**EXERCISE OBJECTIVE:**
Repeat the data exactly as it stands.
(EXERCISE INPUTS)
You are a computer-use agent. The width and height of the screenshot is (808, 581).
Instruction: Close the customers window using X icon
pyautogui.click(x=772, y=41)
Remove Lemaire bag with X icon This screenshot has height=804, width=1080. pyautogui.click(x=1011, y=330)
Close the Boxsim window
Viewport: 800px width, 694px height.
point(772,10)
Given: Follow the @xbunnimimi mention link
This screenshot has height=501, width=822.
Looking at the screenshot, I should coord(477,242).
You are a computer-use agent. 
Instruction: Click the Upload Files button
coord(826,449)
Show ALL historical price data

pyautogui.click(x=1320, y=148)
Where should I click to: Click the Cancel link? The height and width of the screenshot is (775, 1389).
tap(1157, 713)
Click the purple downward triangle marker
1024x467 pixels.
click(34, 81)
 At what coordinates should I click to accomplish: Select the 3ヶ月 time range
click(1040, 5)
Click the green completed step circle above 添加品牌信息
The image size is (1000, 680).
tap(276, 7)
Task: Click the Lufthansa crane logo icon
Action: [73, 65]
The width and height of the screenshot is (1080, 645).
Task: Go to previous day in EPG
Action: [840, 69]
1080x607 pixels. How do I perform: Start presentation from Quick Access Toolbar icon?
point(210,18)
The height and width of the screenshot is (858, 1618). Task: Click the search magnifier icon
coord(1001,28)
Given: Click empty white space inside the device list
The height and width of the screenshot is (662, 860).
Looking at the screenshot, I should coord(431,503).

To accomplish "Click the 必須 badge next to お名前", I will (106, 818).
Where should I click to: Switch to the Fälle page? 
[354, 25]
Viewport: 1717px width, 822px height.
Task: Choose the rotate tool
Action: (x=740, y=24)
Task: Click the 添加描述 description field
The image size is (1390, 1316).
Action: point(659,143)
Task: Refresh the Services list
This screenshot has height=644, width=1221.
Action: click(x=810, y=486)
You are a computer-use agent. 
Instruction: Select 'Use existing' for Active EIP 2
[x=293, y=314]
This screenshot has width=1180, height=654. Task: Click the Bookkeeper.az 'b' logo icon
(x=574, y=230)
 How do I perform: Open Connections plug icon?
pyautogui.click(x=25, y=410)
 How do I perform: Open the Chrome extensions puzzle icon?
(End EXERCISE INPUTS)
**YOUR RESPONSE:**
You are a computer-use agent. The width and height of the screenshot is (808, 581).
Instruction: Close the customers window using X icon
pyautogui.click(x=772, y=41)
Remove Lemaire bag with X icon This screenshot has height=804, width=1080. pyautogui.click(x=1011, y=330)
Close the Boxsim window
Viewport: 800px width, 694px height.
point(772,10)
Given: Follow the @xbunnimimi mention link
This screenshot has height=501, width=822.
Looking at the screenshot, I should coord(477,242).
You are a computer-use agent. 
Instruction: Click the Upload Files button
coord(826,449)
Show ALL historical price data

pyautogui.click(x=1320, y=148)
Where should I click to: Click the Cancel link? The height and width of the screenshot is (775, 1389).
tap(1157, 713)
Click the purple downward triangle marker
1024x467 pixels.
click(34, 81)
 At what coordinates should I click to accomplish: Select the 3ヶ月 time range
click(1040, 5)
Click the green completed step circle above 添加品牌信息
The image size is (1000, 680).
tap(276, 7)
Task: Click the Lufthansa crane logo icon
Action: [73, 65]
The width and height of the screenshot is (1080, 645).
Task: Go to previous day in EPG
Action: [840, 69]
1080x607 pixels. How do I perform: Start presentation from Quick Access Toolbar icon?
point(210,18)
The height and width of the screenshot is (858, 1618). Task: Click the search magnifier icon
coord(1001,28)
Given: Click empty white space inside the device list
The height and width of the screenshot is (662, 860).
Looking at the screenshot, I should coord(431,503).

To accomplish "Click the 必須 badge next to お名前", I will (106, 818).
Where should I click to: Switch to the Fälle page? 
[354, 25]
Viewport: 1717px width, 822px height.
Task: Choose the rotate tool
Action: (x=740, y=24)
Task: Click the 添加描述 description field
The image size is (1390, 1316).
Action: point(659,143)
Task: Refresh the Services list
This screenshot has height=644, width=1221.
Action: click(x=810, y=486)
You are a computer-use agent. 
Instruction: Select 'Use existing' for Active EIP 2
[x=293, y=314]
This screenshot has width=1180, height=654. Task: Click the Bookkeeper.az 'b' logo icon
(x=574, y=230)
 How do I perform: Open Connections plug icon?
pyautogui.click(x=25, y=410)
 How do I perform: Open the Chrome extensions puzzle icon?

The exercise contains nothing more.